On MRI, SM present as an extra-axial mass of dural origin, which appears isointense or hypointense in T1-, and hyperintense or isointense on T2-weighted images, with homogenous enhancement after application of contrasting agents such as gadolinium ( Fig. 1 ). SM can cause hyperostosis of the adjacent bone (13%), are frequently located at the skull base, and had intratumoral calcifications in 8.3% of cases. Although other benign meningioma subgroups usually provoke reactive changes in a moderate extent or no changes in the adjacent brain parenchyma, SM are different in this regard. Extensive or even severe hemispheric PTBE was observed in 13% to 64% of all patients ( Fig. 2 , Table 1 ). Exceeding the size of its originating tumor, this edema frequently resulted in a significant midline shift of greater than 10 mm and can be made responsible for an increased prevalence of perioperative and intraoperative complications, including progressive neurologic symptoms or loss of consciousness during the postoperative period. Interestingly, more severe PTBE was observed in SM presenting with irregular margins, absence of peritumoral rim, and non-skull-base location.
Edema Score : | |
I | Equal or smaller than tumor size |
II | Bigger than tumor size |
III | Extensive/hemispheric edema |
Edema Score : | |
Small | Smaller than tumor size |
Moderate | Equal to tumor size |
Severe | Bigger than tumor size |
Histopathology and genetics
Meningiomas are slow-growing extra-axial tumors of the central nervous system, originating from arachnoidal cap cells. Among the 15 different meningioma variants, SM represent a benign subgroup with a prevalence of 1.1% to 4.4% and a unique epithelial and secretory transformation. Only in extremely rare cases, an anaplastic variant or a progression to a higher grade (World Health Organization [WHO] II) has been documented.
First described by Harvey Cushing and Louise Eisenhardt, SM are defined by glandlike eosinophilic hyaline inclusions within intracytoplasmic lumina, which are lined by microvilli, also called pseudopsammomas. These PAS-positive globules are pathognomonic for the SM subtype and show strong correlation to the characteristic PTBE formation. Labeling with carcinoembryonic antigen (CEA) and broad-spectrum cytokeratin (CK) shows characteristic focal CEA and CK positivity surrounding the pseudopsammomas ( Fig. 3 ). The secretory characteristics do not correlate to MIB-1 proliferation index.
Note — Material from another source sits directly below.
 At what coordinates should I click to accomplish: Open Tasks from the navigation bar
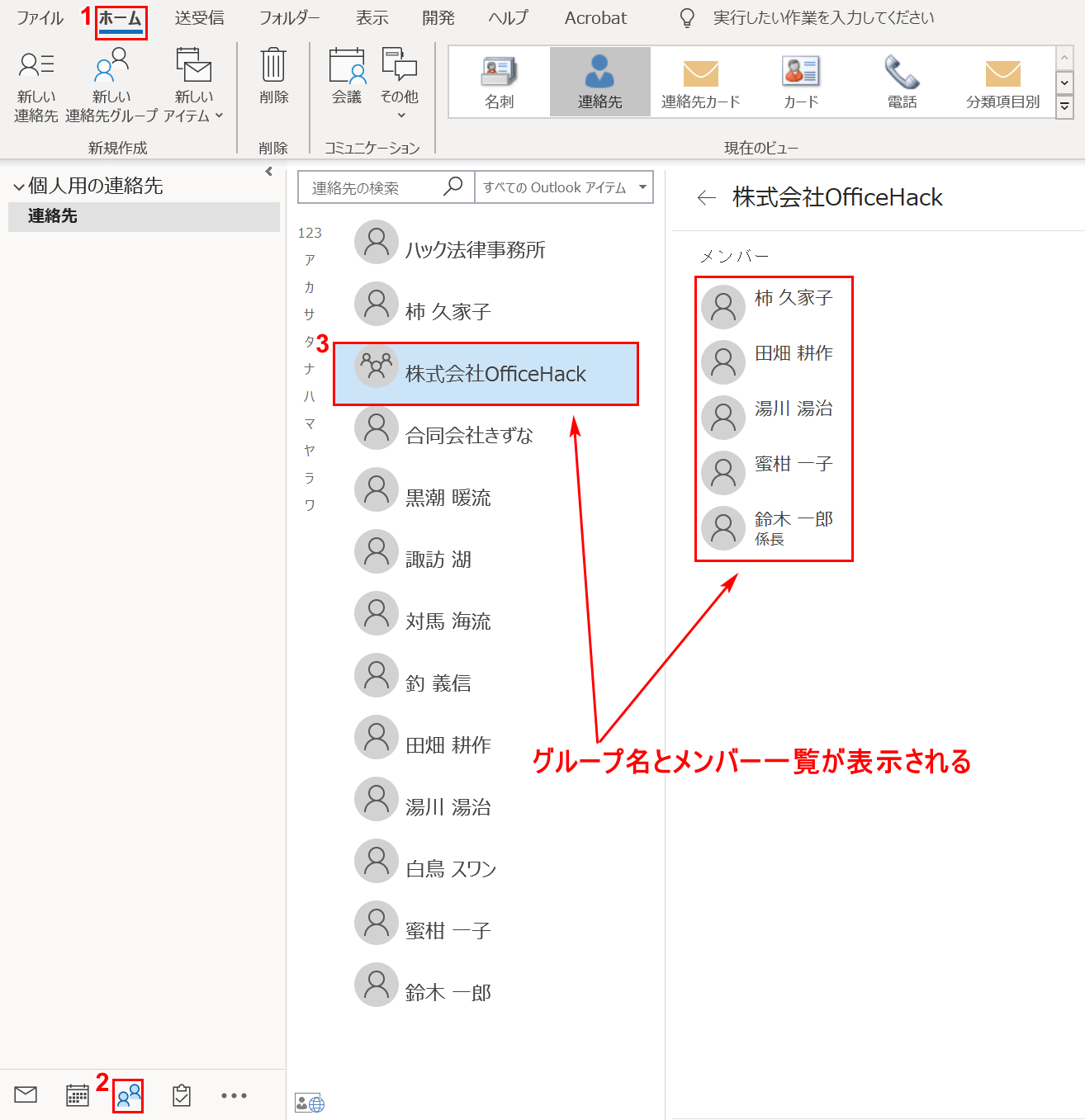pyautogui.click(x=182, y=1095)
Additional studies further report positivity for the epithelial membrane antigen (EMA), CK7, CK8, as well as certain mucin epitopes, including sialyl-Tn, Tn, CA19.9, CA125, while staining for CK20, CD15, and BerEP4 are negative. Because the histologic glandular formation of SM can impose a histopathological characteristic similar to metastatic adenocarcinoma, the differential expression of CK7 and CK20 can aid in the differential diagnosis (CK7+/CK20− for SM, CK7−/CK20+ for adenocarcinoma).